Making The Ultimate Sanding Block Homemade Woodworking Tools
Sanding, especially hand sanding, is a pain. Anything that can help make the job easier and go faster is welcome, such as a well made sanding block. Unfortunately, finding a good, practical sanding block appears to be next to impossible. At least I haven’t had much luck. I’ve had a few of the usual suspects and have not been happy with their performance.
To satisfy my needs, I worked out a design for what I believe is the ultimate sanding block (at least for me).
Design criteria: Since I do all of my hand sanding with standard size sheets cut into quarters (I fold these in thirds and this is an excellent size for almost every small sanding task), the hand sander should use this size of paper – 1/4 sheet (just like a palm sander).
Next, it has to be comfortable and low profile. I’m not crazy about scuffing my knuckles when the too-tall
sanding block rolls over. I want a grip that doesn’t have any sharp corners or edges, and no obstructions. Whatever holds the paper on better not be in the grip area.
Finally, it needs to be lightweight and sturdy, easy to build and require no tools to change the paper – no screws to tighten or wing nuts to lose.
Tall order?
Starting with two parts:
1/4″ plywood for the sole, 2 x 4 spruce for the handle. The sole is 3-3/8″ wide, 5-1/4″ long. The edges are slightly rounded so as not to tear the paper. As shown, the paper wraps around leaving 1/4″ of the paper on the top. This sander is not padded, which is best for sanding flat surfaces. Adding a pad to the sole can be done and the sole and handle width will need to be reduced to compensate. For example: for a 1/16″ thick pad, the sole and handle should be 1/8″ narrower, or 3-1/4″ to end up with that 1/4″ of paper on the top of the sole.
The first cut to form the handle are angled 73 degrees, 1″ deep:
The next is another 73 degree cut that meets the first.
The corners are knocked off:
Some sanding is done to smooth it:
Next comes the tricky part. To lock the sole onto the handle, I’m using a sliding dovetail, but one that tapers by 2 degrees (each side) as well:
This is done using a jig on the table saw (shown further down this page) and accuracy is important but not critical, since the mating part can be adjusted to fit.
The slot is cleaned out:
Here’s the jig that is used to make the cuts shown above:
Just a piece of plywood cut at 88 degrees with another piece of plywood screwed on the end as a stop. This allows the work to be run through the saw at the correct angle. Above, I’m using it to cut the matching dovetail that will fit in the one that I cut in the handle. I’m cutting this part from hardwood.
The angle cuts are made to the correct depth:
A straight vertical cut removes the piece from the larger block.
It’s longer than needed, to allow for adjustment. I got lucky here though, it’s a perfect fit:
It’s at this point that I realize that having the handle the same length as the sole is a mistake – with the sandpaper in place, the handle would not slide out flush with the end. This was due to the thickness of the sandpaper between the sole and the handle and to fix this, I later cut the handle about 1/2″ shorter.

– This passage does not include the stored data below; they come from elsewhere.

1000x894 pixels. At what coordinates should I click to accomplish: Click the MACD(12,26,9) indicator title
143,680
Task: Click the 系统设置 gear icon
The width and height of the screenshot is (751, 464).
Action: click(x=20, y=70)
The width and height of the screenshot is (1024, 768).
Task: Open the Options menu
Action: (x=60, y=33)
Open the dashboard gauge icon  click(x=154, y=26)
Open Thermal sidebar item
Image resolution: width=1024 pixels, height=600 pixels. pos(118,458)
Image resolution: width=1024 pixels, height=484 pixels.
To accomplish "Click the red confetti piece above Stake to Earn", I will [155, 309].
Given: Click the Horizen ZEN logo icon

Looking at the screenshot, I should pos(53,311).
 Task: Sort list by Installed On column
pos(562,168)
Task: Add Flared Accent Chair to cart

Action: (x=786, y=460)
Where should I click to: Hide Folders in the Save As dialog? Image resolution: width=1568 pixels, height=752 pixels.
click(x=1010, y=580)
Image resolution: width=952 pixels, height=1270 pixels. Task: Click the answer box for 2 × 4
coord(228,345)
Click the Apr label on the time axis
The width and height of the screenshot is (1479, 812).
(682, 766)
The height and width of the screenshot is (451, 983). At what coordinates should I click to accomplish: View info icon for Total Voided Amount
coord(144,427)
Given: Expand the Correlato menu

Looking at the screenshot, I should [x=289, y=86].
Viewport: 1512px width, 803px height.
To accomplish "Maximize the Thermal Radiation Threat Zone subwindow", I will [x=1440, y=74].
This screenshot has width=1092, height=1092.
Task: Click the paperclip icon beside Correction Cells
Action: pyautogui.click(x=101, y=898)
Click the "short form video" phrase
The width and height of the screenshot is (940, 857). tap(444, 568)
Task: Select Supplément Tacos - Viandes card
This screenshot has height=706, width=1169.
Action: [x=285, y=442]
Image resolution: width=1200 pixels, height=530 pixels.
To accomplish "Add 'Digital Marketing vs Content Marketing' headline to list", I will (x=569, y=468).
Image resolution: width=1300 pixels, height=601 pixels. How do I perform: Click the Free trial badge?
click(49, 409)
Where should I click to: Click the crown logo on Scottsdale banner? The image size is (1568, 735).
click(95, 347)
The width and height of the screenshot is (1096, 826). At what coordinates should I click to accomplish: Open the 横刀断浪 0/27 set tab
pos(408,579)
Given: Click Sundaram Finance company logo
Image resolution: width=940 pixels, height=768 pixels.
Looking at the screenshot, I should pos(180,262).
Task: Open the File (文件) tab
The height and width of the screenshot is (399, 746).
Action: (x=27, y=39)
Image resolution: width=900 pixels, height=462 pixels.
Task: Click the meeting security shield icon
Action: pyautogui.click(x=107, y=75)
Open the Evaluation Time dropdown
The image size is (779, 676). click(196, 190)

Lining up the dovetail before gluing:
Gluing the dovetail onto the sole.
Finished:
Sliding the handle on locks the paper tightly in place.
A successful project, the sander easily meets all of my design goals and is quite comfortable to use. The dovetail has a surprisingly good grip on the handle – vigorous sanding doesn’t loosen it.
A drawing for the sanding block is available:
They are in a printable pdf format. Chances are that you already have Adobe reader installed on your computer, and that is what is needed to view and print these files. Adobe reader is a free download available here.
To print, setting it to “fit” will give the best results. This is a screenshot of the print utility in Adobe reader:
February 2014 Update:
I’ve had a few people ask if there was another way to cut the tapered dovetail, saying that it’s very difficult to cut it accurately. This is understandable, since the parts are fairly small. I gave it some thought and came up with a different method to make the tapered dovetail that is quite a bit easier than what’s shown above. Also, I wanted to make a video on this sanding block, since I didn’t get one done for the original project. In it, I demonstrate the easier way to make the dovetail parts:
The basic idea is to cut the parts straight, then glue them on on an angle to make the taper:
The wider pieces fit in and are glued onto the handle.
What you wind up with is a bit thicker, but still quite comfortable to use:
I hope that helps out future builders. If you are up for the challenge, the original method still gives the best results, with the overall height of the sanding block lower to the surface.